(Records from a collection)
[Start]
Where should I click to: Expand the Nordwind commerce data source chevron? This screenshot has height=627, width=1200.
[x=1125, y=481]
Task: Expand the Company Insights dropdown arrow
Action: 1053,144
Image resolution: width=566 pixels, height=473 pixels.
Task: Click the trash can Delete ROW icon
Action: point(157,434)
[End]
→ **Brief**: Print every one of the records above again, line for line, without changing a single character.

→ **Expected answer**:
Where should I click to: Expand the Nordwind commerce data source chevron? This screenshot has height=627, width=1200.
[x=1125, y=481]
Task: Expand the Company Insights dropdown arrow
Action: 1053,144
Image resolution: width=566 pixels, height=473 pixels.
Task: Click the trash can Delete ROW icon
Action: point(157,434)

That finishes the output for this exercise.